(Records of locating words and interface elements)
--- Begin ---

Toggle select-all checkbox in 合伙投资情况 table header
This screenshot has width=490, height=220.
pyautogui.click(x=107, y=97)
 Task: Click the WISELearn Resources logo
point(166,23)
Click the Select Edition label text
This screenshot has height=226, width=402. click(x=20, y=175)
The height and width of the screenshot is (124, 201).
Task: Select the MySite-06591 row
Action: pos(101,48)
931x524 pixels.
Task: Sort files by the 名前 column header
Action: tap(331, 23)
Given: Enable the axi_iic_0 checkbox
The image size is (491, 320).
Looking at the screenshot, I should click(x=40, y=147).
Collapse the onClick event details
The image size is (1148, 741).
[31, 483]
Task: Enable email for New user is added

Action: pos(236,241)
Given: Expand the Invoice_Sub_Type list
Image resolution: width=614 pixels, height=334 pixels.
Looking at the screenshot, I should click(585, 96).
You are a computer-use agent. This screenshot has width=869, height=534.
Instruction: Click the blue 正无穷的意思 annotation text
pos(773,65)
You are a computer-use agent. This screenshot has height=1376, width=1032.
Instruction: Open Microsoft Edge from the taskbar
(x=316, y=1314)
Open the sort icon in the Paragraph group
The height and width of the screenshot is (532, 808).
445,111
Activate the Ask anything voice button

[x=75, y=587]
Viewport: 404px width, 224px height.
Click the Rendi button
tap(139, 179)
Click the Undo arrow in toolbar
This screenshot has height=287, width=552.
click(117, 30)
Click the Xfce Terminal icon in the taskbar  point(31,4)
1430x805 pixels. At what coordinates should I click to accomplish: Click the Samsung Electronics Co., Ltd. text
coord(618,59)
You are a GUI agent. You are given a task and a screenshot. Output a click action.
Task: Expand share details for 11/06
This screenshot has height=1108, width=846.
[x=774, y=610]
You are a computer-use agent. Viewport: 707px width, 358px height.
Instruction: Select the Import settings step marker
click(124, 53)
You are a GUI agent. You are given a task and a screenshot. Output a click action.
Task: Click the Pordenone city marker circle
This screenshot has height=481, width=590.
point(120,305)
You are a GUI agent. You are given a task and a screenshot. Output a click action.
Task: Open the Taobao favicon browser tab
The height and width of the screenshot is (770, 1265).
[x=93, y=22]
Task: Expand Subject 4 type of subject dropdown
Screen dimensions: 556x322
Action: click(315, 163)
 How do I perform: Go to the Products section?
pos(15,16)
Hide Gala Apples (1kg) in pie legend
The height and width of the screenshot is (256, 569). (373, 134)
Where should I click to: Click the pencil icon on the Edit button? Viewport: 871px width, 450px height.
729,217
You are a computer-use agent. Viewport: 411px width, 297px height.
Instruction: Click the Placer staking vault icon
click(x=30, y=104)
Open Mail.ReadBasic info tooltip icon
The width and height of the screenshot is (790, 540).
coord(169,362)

--- End ---

STATED TASK ->
Rewrite the entries from the line containing "Click the Undo arrow in toolbar" through the line containing "coord(618,59)", putting "panel" in place of "taskbar" and leaving all else unchanged. Give only those lines.

WRITTEN ANSWER ->
Click the Undo arrow in toolbar
This screenshot has height=287, width=552.
click(117, 30)
Click the Xfce Terminal icon in the panel  point(31,4)
1430x805 pixels. At what coordinates should I click to accomplish: Click the Samsung Electronics Co., Ltd. text
coord(618,59)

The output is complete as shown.